Tourism or Mater Dei: Johann Buttigieg eyes top jobs

Johann Buttigieg, whose tenure as PA executive chairman ended last week, is eyeing vacant CEO posts at MTA and Mater Dei

Johann Buttigieg left his post as PA executive chairman last Friday
Johann Buttigieg left his post as PA executive chairman last Friday

Fresh pastures lie ahead for the former boss of the Planning Authority.

Johann Buttigieg, whose tenure as PA executive chairman came to an end on Friday, is eyeing the vacant post of the Malta Tourism Authority CEO or that at Mater Dei hospital, this newspaper has learnt.

Sources inside government said the “mutual consent” that led to Buttigieg’s departure from the PA also came with suggestions that he be moved to other high-profile public posts.

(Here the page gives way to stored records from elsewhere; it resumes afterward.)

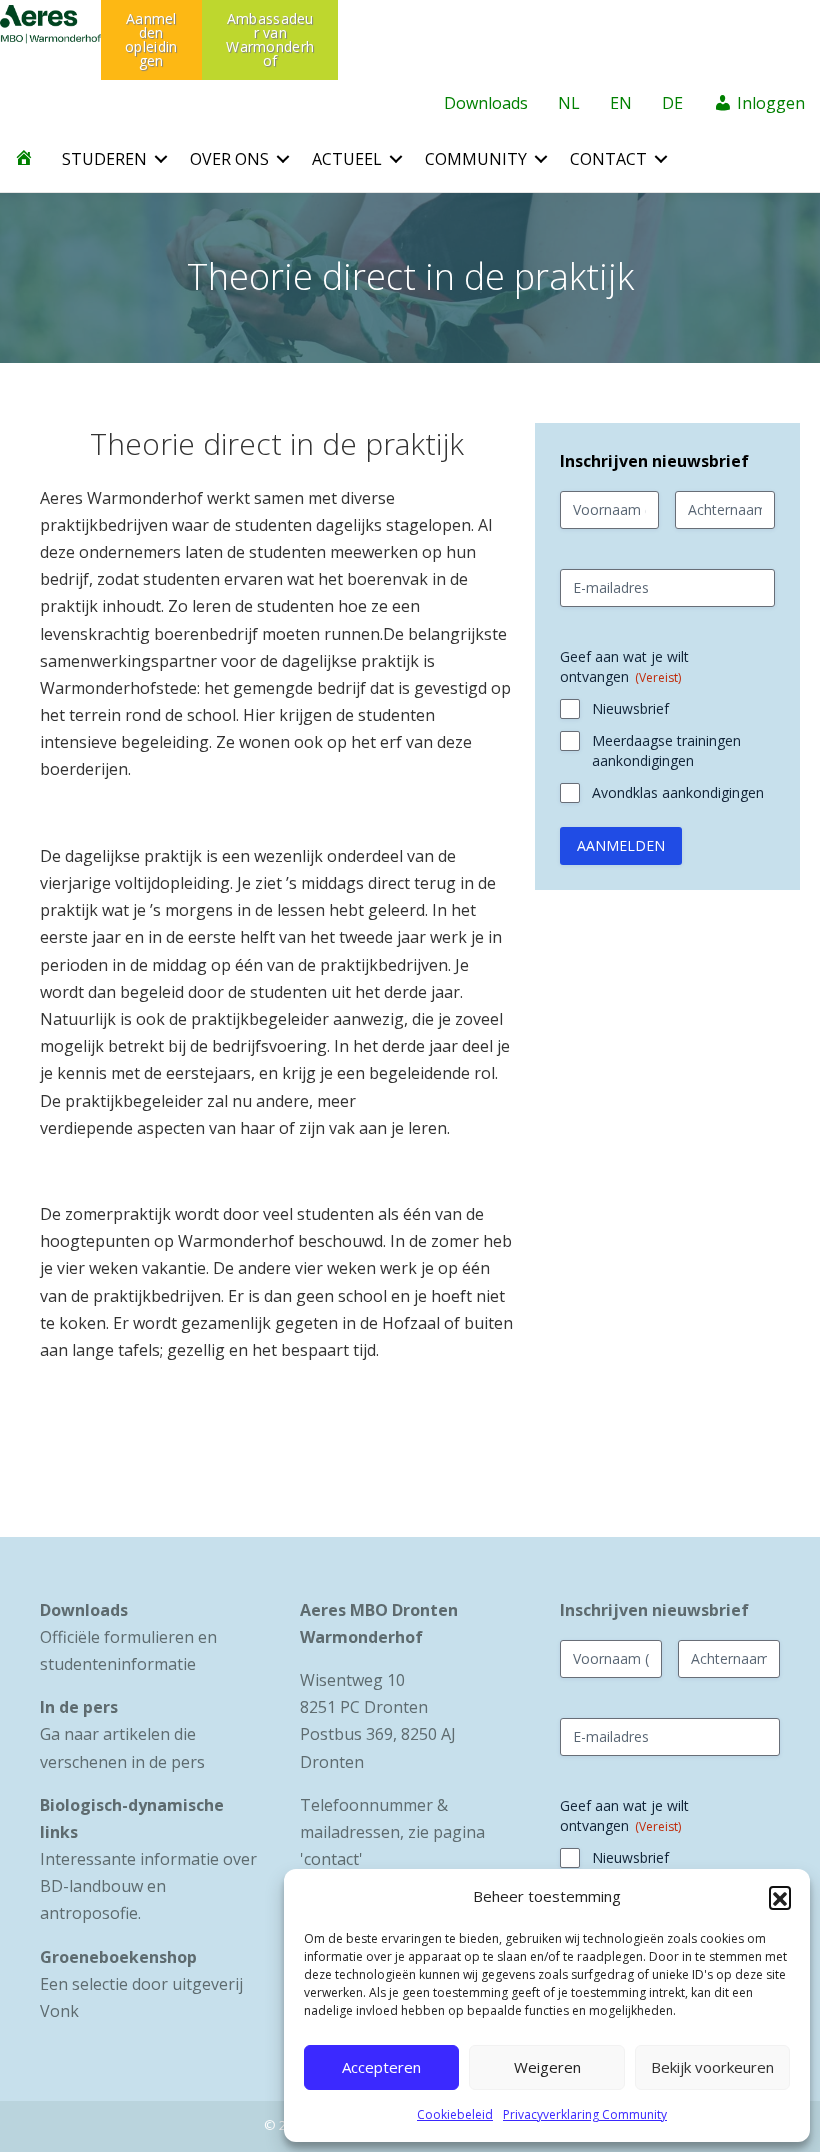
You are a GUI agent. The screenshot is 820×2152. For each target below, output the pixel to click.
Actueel (347, 159)
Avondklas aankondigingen (678, 792)
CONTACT (608, 159)
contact (331, 1859)
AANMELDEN (621, 845)
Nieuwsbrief (630, 708)
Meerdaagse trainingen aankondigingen (666, 750)
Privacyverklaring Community (585, 2114)
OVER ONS (229, 159)
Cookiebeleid (455, 2114)
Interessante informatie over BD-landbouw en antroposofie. (148, 1886)
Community (476, 159)
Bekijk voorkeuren (712, 2067)
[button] (780, 1897)
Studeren (104, 159)
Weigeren (547, 2067)
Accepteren (381, 2067)
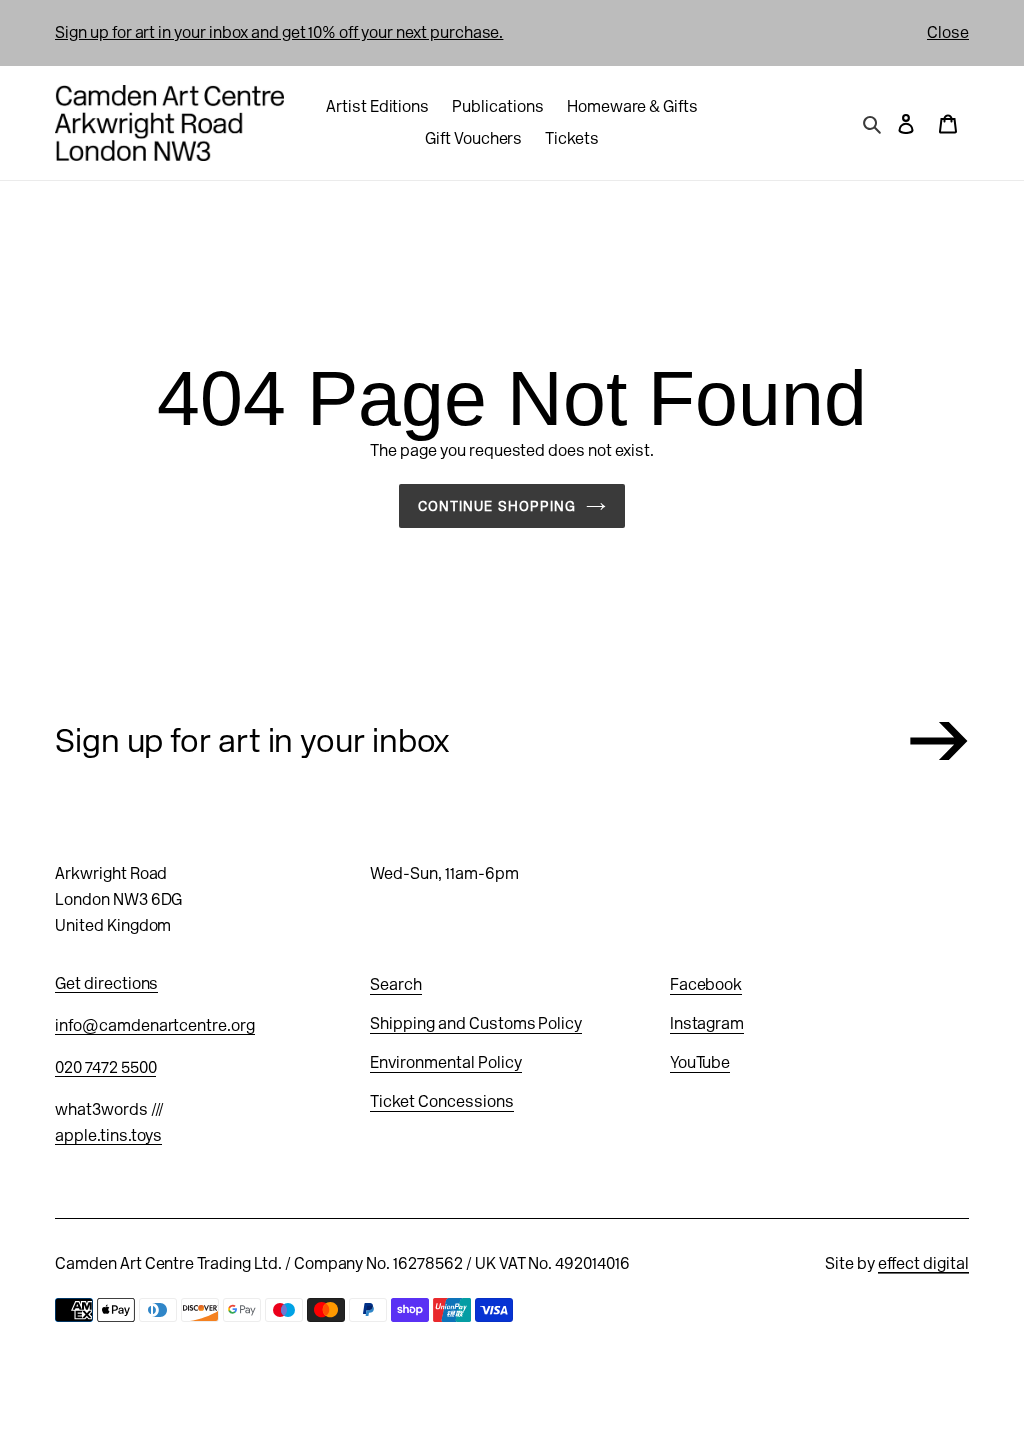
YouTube (700, 1062)
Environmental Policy (445, 1062)
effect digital (923, 1263)
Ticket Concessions (441, 1101)
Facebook (706, 984)
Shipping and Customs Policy (476, 1023)
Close (948, 32)
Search (396, 984)
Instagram (707, 1023)
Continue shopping (497, 506)
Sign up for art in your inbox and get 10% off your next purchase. (279, 32)
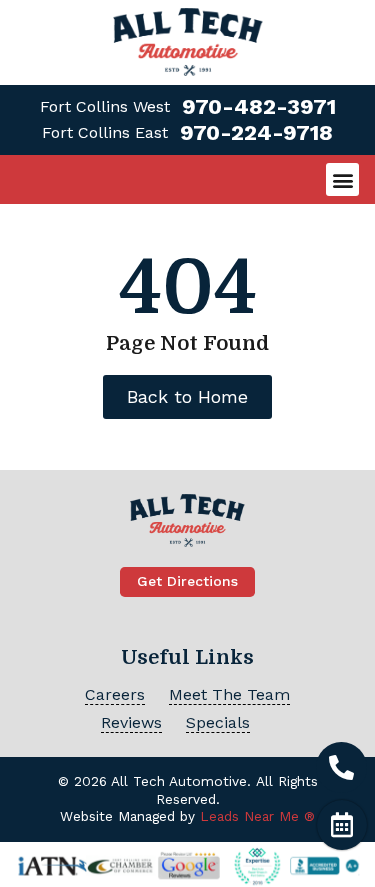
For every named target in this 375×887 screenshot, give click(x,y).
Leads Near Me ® (257, 816)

Buttigieg’s preference indicates that he is now hedging his bets on the ministerial portfolios occupied by two potential candidates for the Labour leadership: deputy prime minister and health minister Chris Fearne, whose ambition has been clearly spelt out in his image-building campaigns, and tourism minister Konrad Mizzi, who recently canvassed party insiders over his interest in the leadership.

Johann Buttigieg had been at the helm of the Planning Authority since 2013, implementing the Muscat’s administration policy to ‘demerger’ the PA from its environmental arm, as well as implement speedier regularisations for planning illegalities, and devise new planning rules to extend Malta’s development ambitions.

But just a few weeks ago, Buttigieg was faced with criticism from inside government over allegations of sensitive leaks originating from inside the PA over controversial planning permits on specific projects.

Debilitated by his frigid relationship with transport and planning minister Ian Borg, Buttigieg said he would terminate his employment but would consider taking up a high-level post at a government agency – preferably at the MTA or Mater Dei.

“He has been an indispensable key person in reviving the construction industry in Malta, but recent events made it difficult for him to continue in his post. The decision to terminate his role at the Planning Authority was his and his alone,” MaltaToday’s source said.

Buttigieg was appointed CEO of the Planning Authority in 2013, before presiding over its demerger and appointed as its executive chairman.

Buttigieg was earning a basic salary of €83,324, topped up with a €7,000 car allowance, chauffeur, paid fuel and car service, as well as a fully expensed mobile phone and €600 home telephone and internet allowance, and a membership fee in a professional body. Buttigieg was also eligible for a 15% performance bonus at the end of the year that brings his salary up to over €95,000 annually – one of the highest salaries paid to government officials – and a significant 50% bump over his salary back in 2013.

The executive chairperson may only be dismissed by a resolution of the House of Representatives at any time “for a just cause”. The law also specifies that failure to achieve “the targets and objectives set for him by the Minister” amount to a just cause for dismissal.